2. An object monitoring method, wherein a monitoring source computer monitors a monitoring target object in a monitoring target computer connected to the monitoring source computer by a communication path, wherein the monitoring target computer is the number of the monitoring target objects. Exists, each of which collects the state of one predetermined non-overlapping monitored object of the monitored objects at regular time intervals, and notifies the state information including the collected state and the collected time. And the monitoring target computer acquires and stores the state information from each of the object monitoring program units, and when an inquiry is received from the monitoring source computer, the status of the stored monitoring target object A step of collectively reporting information to the monitoring source computer, and the monitoring source computer If the status information of the monitoring target object is acquired by inquiring to the agent program unit at regular time intervals, and there is any status information that has not been collected, the monitoring target object for which the status information has not been collected And a step of determining that a failure has occurred in the object monitoring method.

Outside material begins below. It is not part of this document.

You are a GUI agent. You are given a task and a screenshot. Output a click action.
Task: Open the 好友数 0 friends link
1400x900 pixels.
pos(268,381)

3. An object monitoring process in which a monitoring source computer monitors a monitoring target object in a monitoring target computer connected to the monitoring source computer via a communication path, and there are as many monitoring target objects as there are monitoring target objects. A process of collecting the state of one predetermined non-overlapping monitored object of the monitored objects at regular time intervals and notifying the status information including the collected status and the collected time; and the object monitoring program A process of acquiring and storing the state information from each of the units, and collectively reporting the stored state information of the monitoring target objects to the monitoring source computer when an inquiry is received from the monitoring source computer. Is executed by the computer to be monitored, and the agent program section is executed at regular time intervals. If the status information of the above-mentioned monitored objects is acquired by performing a match and there is any status information that has not been collected, it is determined that a failure has occurred in the monitored object for which the status information has not been collected. An object monitoring program that causes the monitoring source computer to execute the processing to be performed.